**Using the information**.
1. In the blog excerpt below, reproduce word for word the passage starting at "A friendly place" and ending at "it is RED!.".
2. Answer these questions about the blog excerpt below, using only what it states:
(a) What price does it give for "the whole shebang"?
(b) What date appears above the entry titled "Event Horizon"?
(c) According to the entry titled "POC", what two things are all it takes?

**Document excerpt**.
- Opening Delimiter -

I hear distant noodling music from chelsea upstairs.
what the humbug, i need the princeton review physical sciences MCAT book to feel secure.
75 bucks for the whole shebang.
This is a sad, eventuality. I have to die a happy man. If I die happy it is more tragic right, since i am losing more by dying.

Wednesday, October 25, 2006

Event Horizon

I love san francisco. Look Look Look.
its the sky and then its a pine saying i live and rest on teh sky.
I say tree. you stand up on your own.
No it is the sky that i live in . my support.
okay, i say, an dthere are chirps from all around. and somehwere a breaze comes adn blows the love of god into my kidneys. the houses are packed and this bamboo filters lightand gives me feeling of good newborn forrests.
A friendly place is not a forbidden pleasure.
It is a gully and windy road, it is a little nook that seems lodged in every cranny on this wonderful peninsula.
San Francisco tells me that if I were an astronaut I would ant to come back home an drethink my line of work, because all i ever want is here in this peerless bay. Hail the bridge of a gold, a gold so lovely that it is RED!.
Forget the moon, I am in the center of the edge of the west.

POC

Piece of cake. I have realized through many trials and heartache, that all the harsh difficulties that nettle the path of a true soul searcher, academic and light bringer can be cast aside with the simple prescription of a clean and pure medicine. A little confidence and a bit of ramen soup is actually all it takes, the latter only for a little spice.

So now that the whole future is easy, it allows for a multitude of possabilities every fork can be charted out in a wonderful branching out in a tree-like array on the blank slate of the sweet white paper. I impregnate it with ink. thin black lines tha scurry and almost scratch ink.
You drive me to the bay, and i will be the one who gets in the water! watch. I have waves breaking at my ankles!

A horrible day, and this the conclusion that brings tears to the bird watching a dreamer, and take s amoment from scavenging to think "gee. oh gee!"

Piece of cake means that it all can be done, even the hard one, the hardest one... enlightenment.
the conquering of time and mind.
Piece of cake.

Wednesday, October 11, 2006

bad day

A Fucking Lab

I was sitting in the smelly class doing a fucking lab.

Protein shit. No it was worse, Disstillation, which means evaporation to get a piece of shit.

I was sick of it.

That is my abstract.

Here is my Intro.

The lab was like being in a cage while zookeepers poured unknoqn steamy liquids in a pot right next to your goddamn face.

My lab partners did alol the fucking work. Those pieces of shit. They only want to finish the damn thing… assholes… what happened to the learning process. Their brains must be freaking Pentium processors without souls and super fast.

And my GSI can’t speak or know what the hell I’m asking half the time.

Here is my Calculation

Crap + what the hell= Lab sucks

Here is my Conclusion. Distillation is like a wet burp and if its reall gut it stinks your throat.

Ive spent the whole godamnbn two hours trying to figure out hw to do this traffic court bullshit. Fuck this place, there is no happy place for an ugly man.

- Closing Delimiter -

**Dataset content**.

- Opening Delimiter -

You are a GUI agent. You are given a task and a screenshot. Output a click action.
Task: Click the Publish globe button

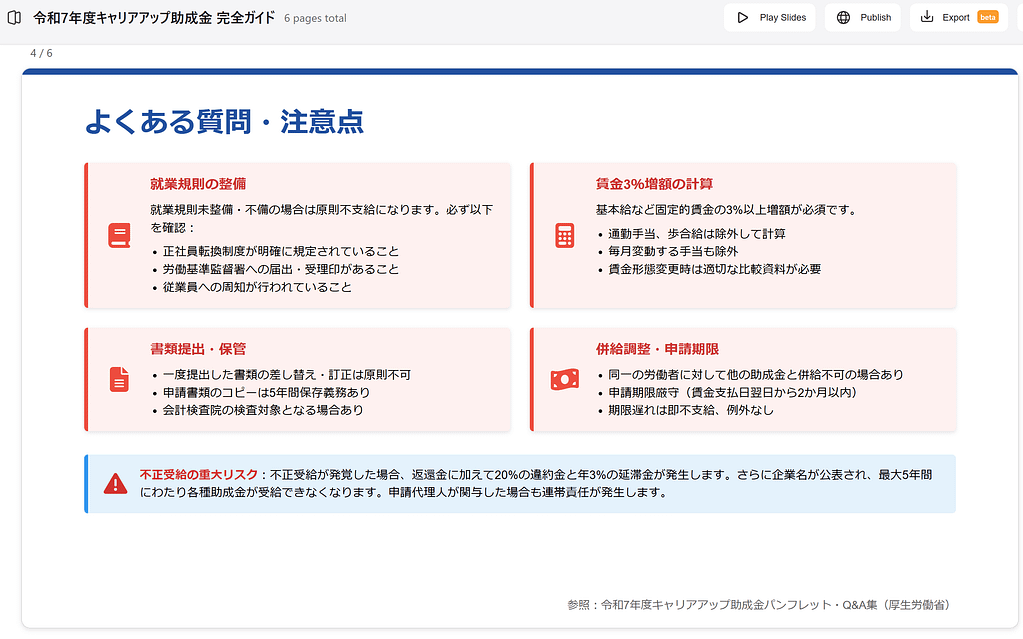pos(863,17)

- Closing Delimiter -

**Answers given**.
1.
A friendly place is not a forbidden pleasure.
It is a gully and windy road, it is a little nook that seems lodged in every cranny on this wonderful peninsula.
San Francisco tells me that if I were an astronaut I would ant to come back home an drethink my line of work, because all i ever want is here in this peerless bay. Hail the bridge of a gold, a gold so lovely that it is RED!.

2.
(a) 75 bucks.
(b) Wednesday, October 25, 2006.
(c) A little confidence and a bit of ramen soup.